American Civil War recipient of the Medal of Honor

Sidney Haight (August 21, 1847 – September 17, 1918) was awarded the Medal of Honor during the American Civil War for actions during the Siege of Petersburg.

==Military service==

On 23 October 1863, Haight lied about his age and said he was 17 (he had turned 16 in August) and mustered into Federal service in Company E, of the 1st Michigan Volunteer Sharpshooters Regiment for three years.

On 2 February 1864, Haight was joined by his older brother James B who enlisted. The brothers would serve together until Spotsylvania when Jim was wounded in the left arm.

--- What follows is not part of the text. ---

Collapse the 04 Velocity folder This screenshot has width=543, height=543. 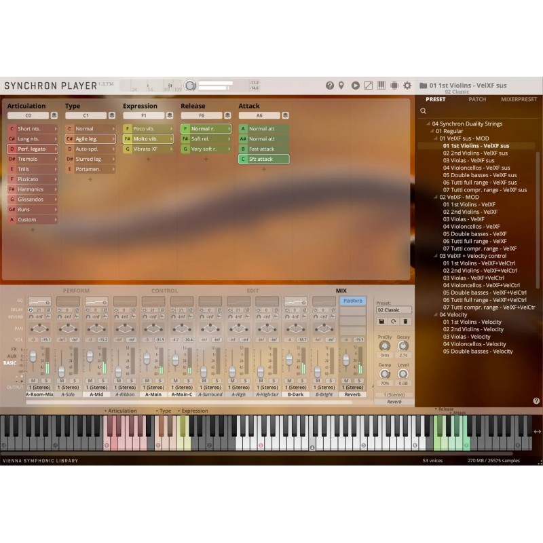point(435,315)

Haight was awarded the Medal of Honor during the debacle that was the Battle of the Crater. When the rebels counterattacked, "instead of retreating, remained in the captured works, regardless of his personal safety and exposed to the firing, which he boldly and deliberately returned until the enemy was close upon him." Haight was a Corporal serving with Company E, 1st Michigan Sharpshooters. Haight was noticed by men for his courage and seeming invincibility, as he and a Native American comrade from Company K, Antoine Scott, maintained a constant, accurate covering fire on the rebels until all who could have escaped. At that time, they also retreated.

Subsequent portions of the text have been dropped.